Glue often provides greater early comfort and shorter operating time. Recent pooled evidence suggests a recurrence advantage, while sutures may offer strong graft stability in selected situations.

The best method depends on the graft, ocular surface, available materials and surgeon experience.

Can recurrence be operated on again?

Yes.

Recurrent pterygium surgery is usually more complex and may require:

  • A larger conjunctival or limbal graft
  • Mitomycin C
  • Amniotic membrane
  • Removal of scar tissue
  • Reconstruction around the eye muscles

The visual and cosmetic outcome depends on the extent of pre-existing scarring.

The Bottom Line

A pterygium is a benign, wing-shaped growth of conjunctival tissue that extends onto the cornea.

The main risk factor is cumulative ultraviolet exposure, with wind, dust, dry conditions, allergy and individual susceptibility also contributing.

A pterygium may cause:

  • Redness
  • Grittiness
  • Dryness
  • Contact-lens intolerance
  • Increasing astigmatism
  • Blurred or distorted vision
  • Cosmetic concern

Small stable pterygia can usually be monitored with:

  • Lubrication
  • Allergy and dry-eye treatment
  • Appropriate sunglasses
  • A wide-brimmed hat
  • Regular examinations

Surgery may be appropriate when the growth:

  • Progresses
  • Alters corneal shape
  • Threatens the visual axis
  • Causes persistent symptoms
  • Restricts eye movement
  • Interferes with cataract measurements
  • Creates substantial cosmetic concern

Modern surgery generally involves removal of the pterygium followed by conjunctival or limbal-conjunctival autografting. This provides better recurrence control than leaving the sclera bare.
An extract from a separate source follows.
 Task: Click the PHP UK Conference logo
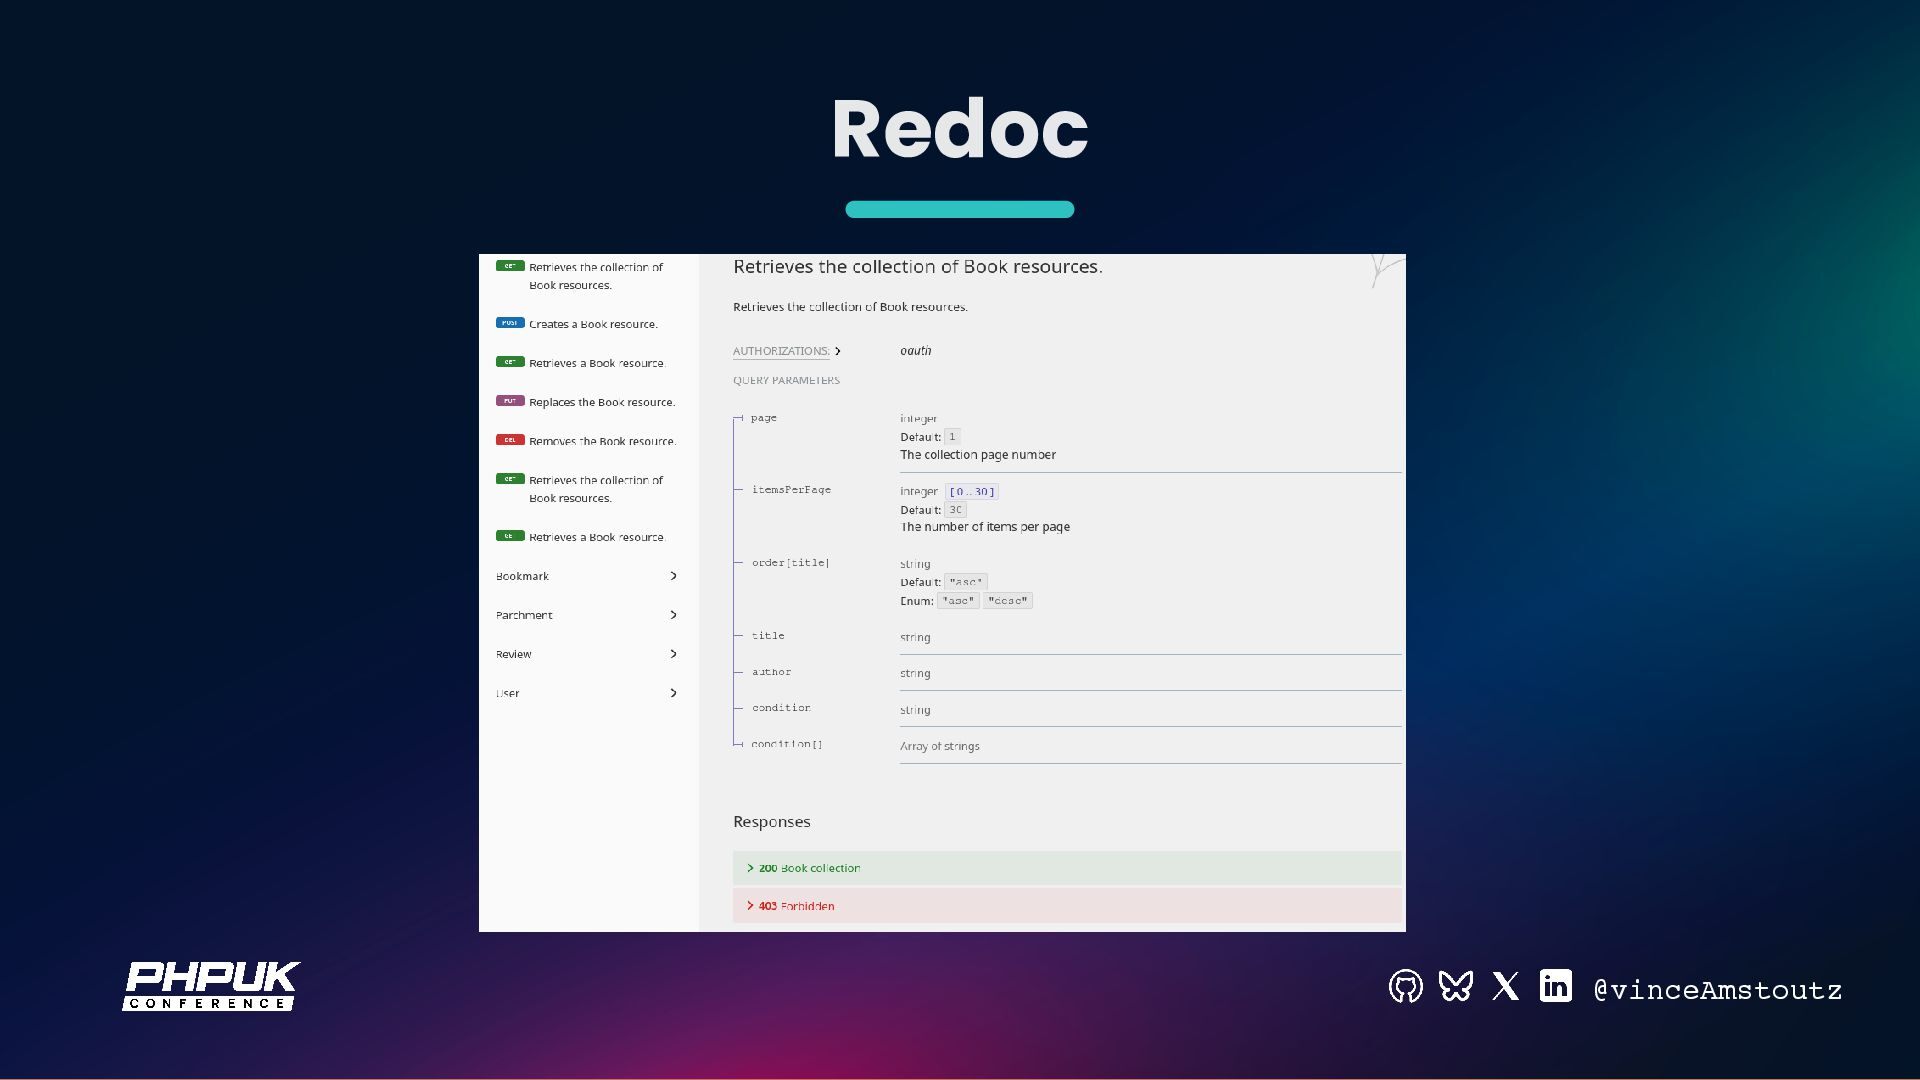211,986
Surgery cannot guarantee a perfectly white eye or zero recurrence. Continued ultraviolet protection, control of inflammation and consistent postoperative care remain important.

A pterygium does not need to cover the pupil before it affects vision. Progressive growth, changing astigmatism or an atypical appearance should be assessed early.

References

  1. National Eye Institute. Other Types of Corneal Disease: Pterygium. Updated December 2024.
    National Eye Institute
  2. Shahraki T, et al. Pterygium: An Update on Pathophysiology, Clinical Features and Management. 2021.
    PubMed
  3. Clearfield E, et al. Conjunctival Autograft for Pterygium. Cochrane Database of Systematic Reviews. 2016.
    PubMed
  4. Clearfield E, et al. Conjunctival Autograft Versus Amniotic Membrane Transplantation: Findings From a Cochrane Review. 2017.
    PubMed
  5. Noguera SI, et al. Clinical Outcomes of Pterygium Surgery Over a Ten-Year Period. 2025.
    PubMed Central
  6. Jammal HM, et al. Long-Term Surgical Outcome of Pterygium Excision and Conjunctival Limbal Autograft. 2025.
    PubMed
  7. Yoon CH, et al. Effect of Pterygium on Corneal Astigmatism, Irregularity and Higher-Order Aberrations. Scientific Reports. 2023.
    Nature
  8. Kim S, et al. Optimal Time for Stabilisation of Anterior Corneal Keratometry After Primary Pterygium Excision. Korean Journal of Ophthalmology. 2026.
    PubMed
  9. Terres MT, et al. Conjunctival Autograft Fixation in Primary Pterygium Surgery: A Systematic Review and Network Meta-Analysis. 2026.
    PubMed
  10. Crespo MA, et al. Applications of Mitomycin C in Cornea and External Disease. 2023.